Agricultores e ONGs ficam em lado oposto a governos na transição energética no Nordeste

Representantes de movimentos sociais e de associações de pequenos agricultores se lembram do momento em que perceberam: estavam em campo oposto ao do poder público.

Em audiência com o governador da Paraíba, João Azevêdo (PSB), em outubro de 2022, eles levaram queixas contra o que consideram ações nocivas de parques eólicos e solares no estado.

Segundo três pessoas presentes, Azevêdo se esquivou. Disse que os acertos entre essas empresas e os donos de terras são contratos particulares. Não havia muito o que fazer quanto às queixas de acordos que favoreceriam apenas as empresas, de perda de espaço para agricultura em pequenas propriedades e remunerações consideradas irrisórias.

"Peçam qualquer coisa. Menos isso", disse em seguida, meio na brincadeira, meio a sério.

A Paraíba tem 61 parques eólicos e fotovoltaicos (solares) em operação. De acordo com a divisão de Desenvolvimento de Projetos de Assentamentos do Incra no estado, há mais 39 pedidos em análise. São R$ 4 bilhões em investimentos apenas nas usinas solares.

"Incentivamos esses projetos e buscamos fazer com que eles aconteçam de maneira rápida. A Paraíba tem um potencial gigante para a energia eólica", disse Azevêdo em agosto do ano passado.

É o mesmo em outros estados da região.

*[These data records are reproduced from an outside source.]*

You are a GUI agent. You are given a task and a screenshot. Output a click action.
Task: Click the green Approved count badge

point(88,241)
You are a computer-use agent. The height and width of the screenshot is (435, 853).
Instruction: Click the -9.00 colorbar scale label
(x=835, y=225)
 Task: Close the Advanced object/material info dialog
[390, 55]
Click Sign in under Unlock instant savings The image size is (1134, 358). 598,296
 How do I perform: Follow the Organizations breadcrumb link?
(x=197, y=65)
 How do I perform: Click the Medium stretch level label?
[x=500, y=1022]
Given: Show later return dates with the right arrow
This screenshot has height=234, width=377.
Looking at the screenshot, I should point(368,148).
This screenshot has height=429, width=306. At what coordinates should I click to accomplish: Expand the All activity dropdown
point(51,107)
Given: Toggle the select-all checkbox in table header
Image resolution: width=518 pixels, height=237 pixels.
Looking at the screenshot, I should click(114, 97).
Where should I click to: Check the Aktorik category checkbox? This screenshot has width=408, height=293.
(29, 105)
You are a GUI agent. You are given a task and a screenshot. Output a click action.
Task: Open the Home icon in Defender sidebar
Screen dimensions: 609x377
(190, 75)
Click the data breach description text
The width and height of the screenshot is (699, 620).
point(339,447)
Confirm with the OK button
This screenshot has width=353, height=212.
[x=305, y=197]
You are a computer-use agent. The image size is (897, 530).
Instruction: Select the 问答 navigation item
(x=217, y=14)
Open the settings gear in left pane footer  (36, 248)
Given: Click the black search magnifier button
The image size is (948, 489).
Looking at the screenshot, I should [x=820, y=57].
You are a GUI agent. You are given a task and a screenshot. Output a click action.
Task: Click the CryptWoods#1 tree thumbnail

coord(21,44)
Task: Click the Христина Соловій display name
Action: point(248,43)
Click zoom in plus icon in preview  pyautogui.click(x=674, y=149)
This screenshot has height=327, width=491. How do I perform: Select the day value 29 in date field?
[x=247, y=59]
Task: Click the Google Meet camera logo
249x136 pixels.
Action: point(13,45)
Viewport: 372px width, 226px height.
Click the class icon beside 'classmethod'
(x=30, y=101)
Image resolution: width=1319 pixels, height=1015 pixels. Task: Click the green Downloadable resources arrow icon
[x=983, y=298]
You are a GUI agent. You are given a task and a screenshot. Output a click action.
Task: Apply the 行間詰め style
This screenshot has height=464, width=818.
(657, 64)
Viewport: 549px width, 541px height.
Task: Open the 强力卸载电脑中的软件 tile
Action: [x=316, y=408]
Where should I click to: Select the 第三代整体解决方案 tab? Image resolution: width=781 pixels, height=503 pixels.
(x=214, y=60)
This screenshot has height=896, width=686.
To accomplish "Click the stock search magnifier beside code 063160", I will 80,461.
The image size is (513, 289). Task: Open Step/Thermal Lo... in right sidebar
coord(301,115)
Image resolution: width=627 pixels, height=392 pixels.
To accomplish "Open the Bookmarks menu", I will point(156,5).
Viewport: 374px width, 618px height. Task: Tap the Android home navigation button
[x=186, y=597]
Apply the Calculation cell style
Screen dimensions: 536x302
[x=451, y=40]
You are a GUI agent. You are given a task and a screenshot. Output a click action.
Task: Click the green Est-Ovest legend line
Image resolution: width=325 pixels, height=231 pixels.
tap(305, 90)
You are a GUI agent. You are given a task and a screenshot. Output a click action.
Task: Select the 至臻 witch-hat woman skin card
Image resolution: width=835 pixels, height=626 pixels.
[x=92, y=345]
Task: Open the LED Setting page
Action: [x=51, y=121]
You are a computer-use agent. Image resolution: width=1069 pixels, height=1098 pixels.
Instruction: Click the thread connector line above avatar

Parques eólicos são responsáveis por 13% de toda a geração de eletricidade no país. O Nordeste produz 93,6% disso. Com trecho chamado de "corredor de vento", que avança pelo semiárido, a Paraíba está em crescimento.

É uma briga que chama a atenção por envolver bilhões de reais e prioridades políticas contra o interesse de pequenos agricultores, ONGs e associações de trabalhadores.

"As disputas territoriais e questões sobre a renda da terra emergem como um ponto focal da discussão sobre a expansão das energias renováveis no Nordeste brasileiro (…) A ausência de acompanhamento e fiscalização por parte do poder público subordina diversas famílias vulneráveis à especulação das terras e à apropriação por parte das empresas, tendo em vista o desequilíbrio e o desbalanceamento que há nas relações contratuais", diz relatório técnico publicado pelo Inesc, ONG sobre políticas públicas e direitos humanos.

O governo paraibano afirma ter tomado conhecimento das queixas por meio das redes sociais e pela imprensa. Não teria recebido manifestações oficiais.

"Os contratos são negócios firmados entre particulares, não tendo o governo da Paraíba qualquer poder para interferir em avenças formalizadas ente terceiros", diz a nota da assessoria, confirmando a visão do governador. Qualquer um que se sentir prejudicado deve buscar os órgãos competentes, completa.

"Houve uma audiência pública em que uma senhora reclamou do barulho [dos aerogeradores] e que não conseguia dormir. O conselho da representante da eólica foi para ela fingir que o ruído era o som das ondas do mar. O governo vê as eólicas como uma grande oportunidade, um cavalo selado que só passa uma vez. Mas é oportunidade para quem?", questiona Carmélio Reynaldo Ferreira, 72, vice-presidente da ONG Café Cultura, que atua em Santa Luzia, no semiárido paraibano.

Para empresas como a Neoenergia, que opera complexo de energia eólica e fotovoltaica na região, Santa Luzia é um exemplo dos benefícios que o investimento leva para a região. Pelos dados do IBGE, a arrecadação do município cresceu, nesta década, de R$ 55,6 milhões (2021) para R$ 80,2 milhões (2023). A renda per capita foi de R$ 14.621 (2019) para R$ 24.065 (2021).

"Eu não tenho nada contra as eólicas, não. Eu recebi contrato deles para ler, pedi para mudar cinco itens e mudaram quatro. Acho que elas trouxeram benefícios", diz o agricultor Armando Virgulino, 74, líder local.

Moradores de diferentes regiões lembram também que as empresas participam de casos de regularização fundiária de terras. É necessário fazer isso para que o arrendamento aconteça e a eólica ou solar cuida de toda a documentação, registros em cartórios, Receita Federal, cadastro rural e Incra.

"A EDF [Renewables] entrou em contato comigo de que ia desistir do contrato [do Parque Eólico Serra do Seridó]. Avisei que eles teriam de devolver toda a minha documentação regularizada. Cumpriram", afirma Daniel (nome fictício), morador de Junco do Seridó, na Paraíba, reconhecendo que a empresa também encontra oposição na região, o que causa conflitos locais.